American financial Services company

PEAK6 Investments LLC (Peak6) is an American financial services company headquartered in Austin, Texas. Originally dealing in options proprietary trading, it has expanded into other businesses most notably investment management and fintech.

PEAK6 places emphasis on Diversity, equity, and inclusion.

==Background==

In 1997, Peak6 was founded in Chicago by Matt Hulsizer and Jenny Just who were previously options traders O'Connor & Associates. They left after O'Connor was acquired by UBS and the new venture was funded by $1.5 million in seed capital from partners at O'Connor, friends and family.

Peak6 achieved early success by options proprietary trading and used the profits to profits to expand its business. In 2006, Peak6 launched OptionsHouse, an online options and equities brokerage platform. Peak6 also launched a hedge fund.

In May 2012, Penson Worldwide which owned the clearing and custody firm used to settle trades and hold assets for OptionsHouse asked to borrow money from Peak6 as it was close to bankruptcy. Peak6 then paid $60 million to acquire Penson's clearing business which was formed as a new entity, Apex Clearing (now known as Apex Fintech Solutions).

In 2014, Peak6 sold OptionsHouse to General Atlantic for $200 million. In September that year, Peak6 spun out its $2.3 billion hedge fund as Achievement Asset Management.

By 2015, various fintech firms such as Robinhood Markets, Wealthfront, Betterment and Stash had started using Apex. Apex also expanded into powering digital wealth management and in 2018, started offering cryptocurrency services.

Peak6 has attempted to lessen the gender imbalance at the company. In 2016, it launched an intern program called "Trading Experience for Women". Initially it began with 7 women in the program and by 2021 it had trained 40 women since inception leading to 35% of Peak6's traders being female. In 2018, Peak6 added a software engineering internship for women and in 2021, added a product internship for women. Peak6 has also launched an outside venture in June 2020 named Poker Power, which aims to teach a million women to play Texas Hold'em.

In September 2020, BBC News reported Peak6 was looking to add an office in Belfast, Northern Ireland that would create 160 jobs. Invest Northern Ireland has offered more than £1 million in support.

In February 2021, Peak6 announced that it planned to list Apex on the New York Stock Exchange via a SPAC merger with Jon Ledecky's Northern Star Investment Corp. II which would value Apex at $4.7 billion. However, by December 2021, the plan was withdrawn mainly due to scrutiny by the regulators which led to a $1.5 million by the U.S. Securities and Exchange Commission. In December 2023, it was reported that Apex had filed for a traditional IPO listing.
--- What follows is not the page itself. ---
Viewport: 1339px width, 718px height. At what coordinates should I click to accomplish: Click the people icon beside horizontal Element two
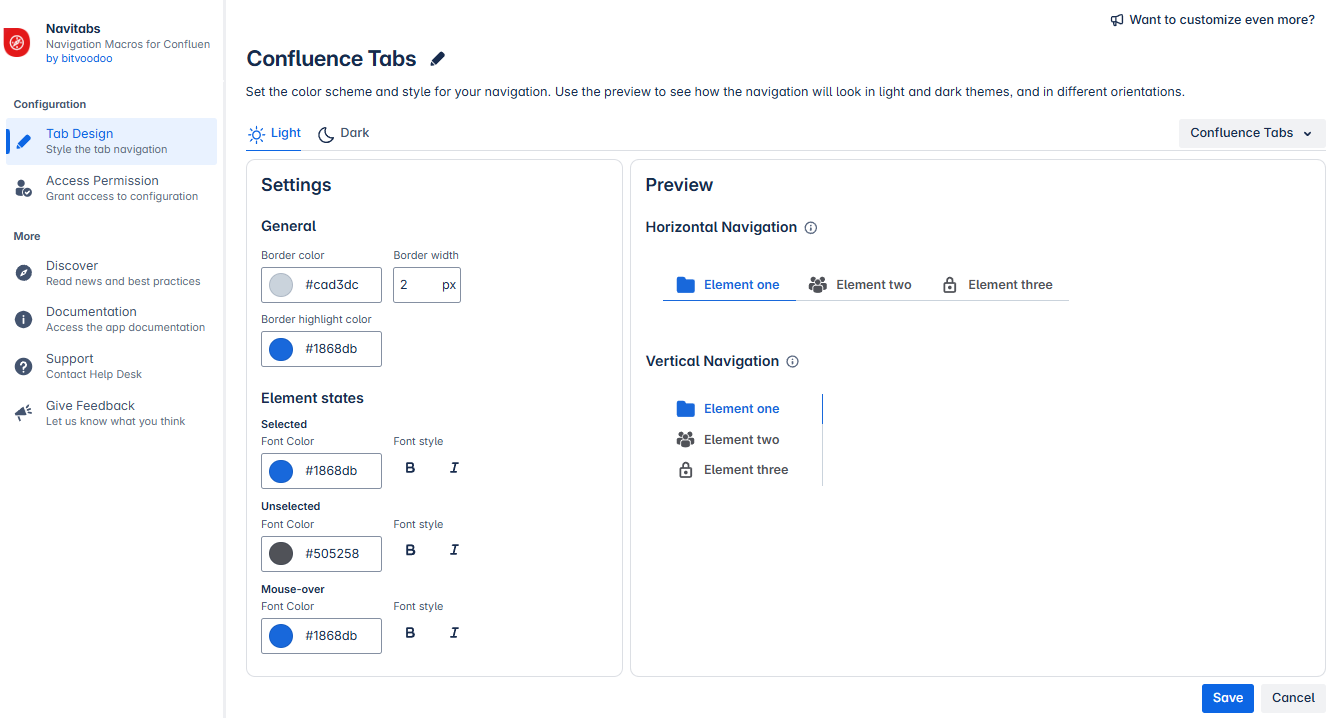click(818, 285)
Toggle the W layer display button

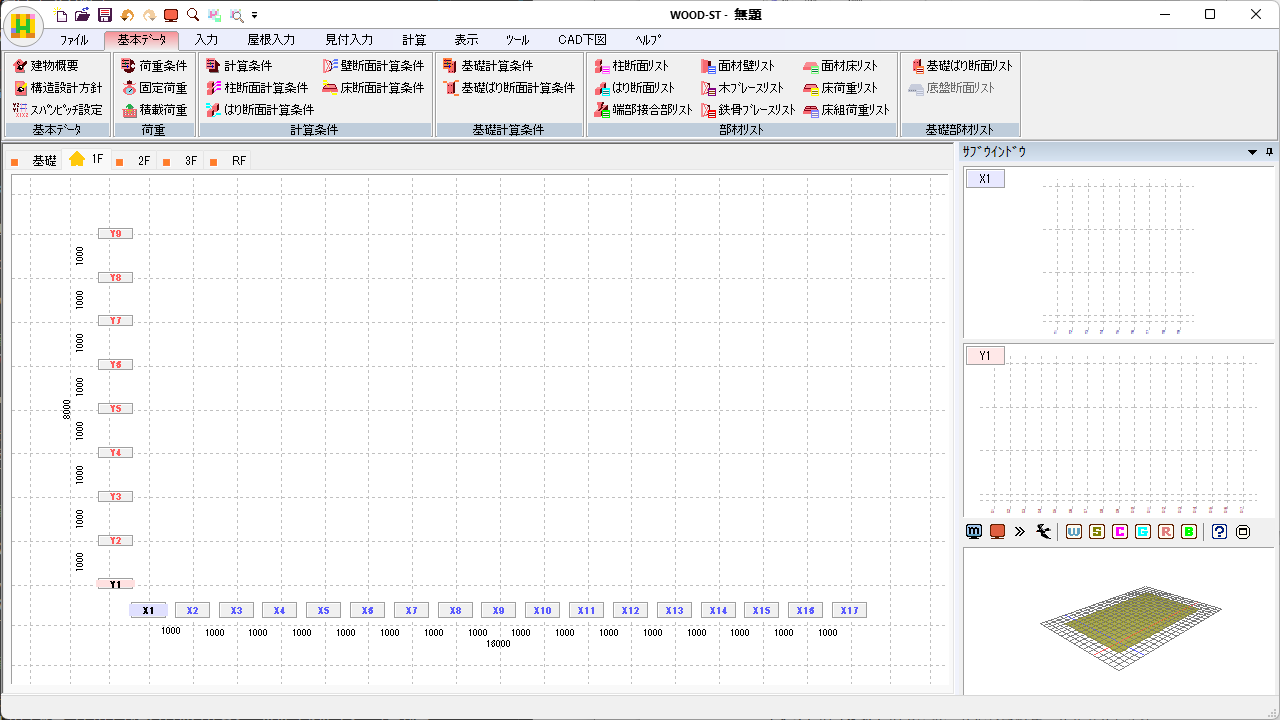tap(1074, 532)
In December 2024, it was reported that Peak6 would move its headquarters from Chicago to Austin, Texas.

==Notable investments ==
Peak6 has been noted to make investments in football clubs. Previous investments include AS Roma,Wolverhampton Wanderers F.C., AFC Bournemouth and Dundalk F.C.
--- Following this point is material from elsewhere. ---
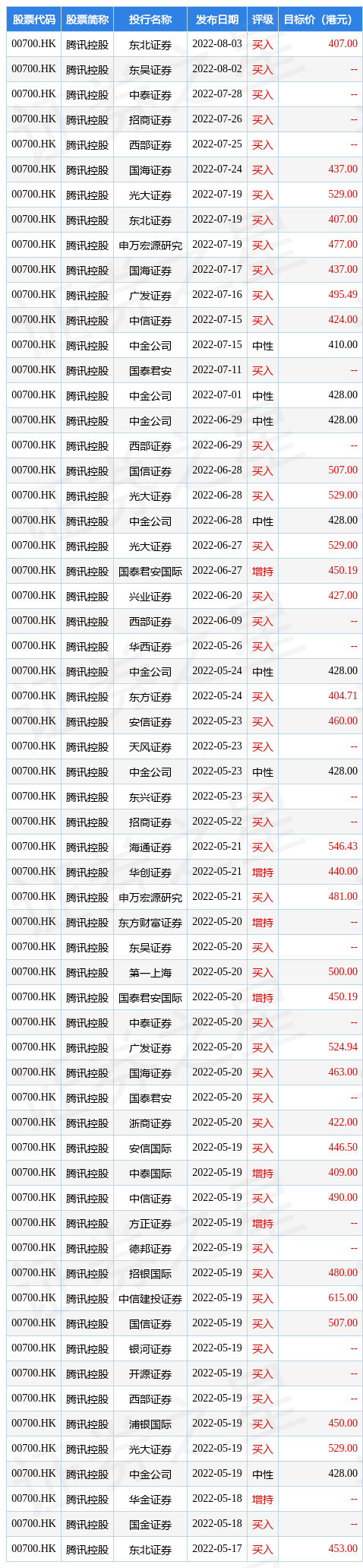Select the 海通证券 broker name

(150, 847)
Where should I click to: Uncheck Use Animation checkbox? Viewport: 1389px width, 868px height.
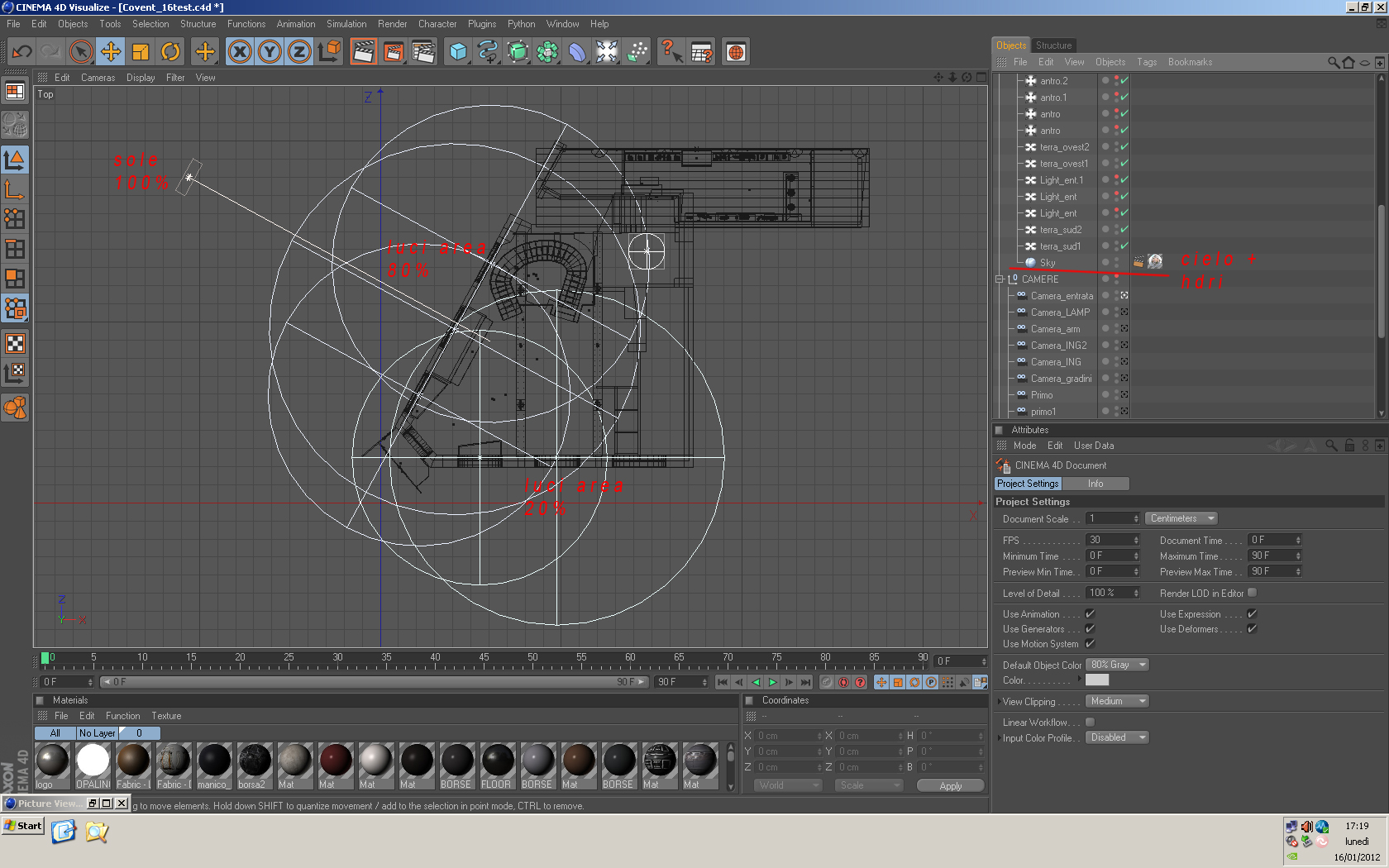(x=1090, y=613)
In May 2019, Peak6 acquired esports organization Evil Geniuses with Peak6 employee Nicole LaPointe Jameson becoming its CEO. In August 2023, Her tenure had multiple controversies and in August 2023 Jameson stepped down from her post. Sumail sued Evil Geniuses and Peak6 in December 2021 over contract negotiations and stock ownership which related to Peak6's acquisition terms. In March 2024, the jury sided with Evil Geniuses and Peak6.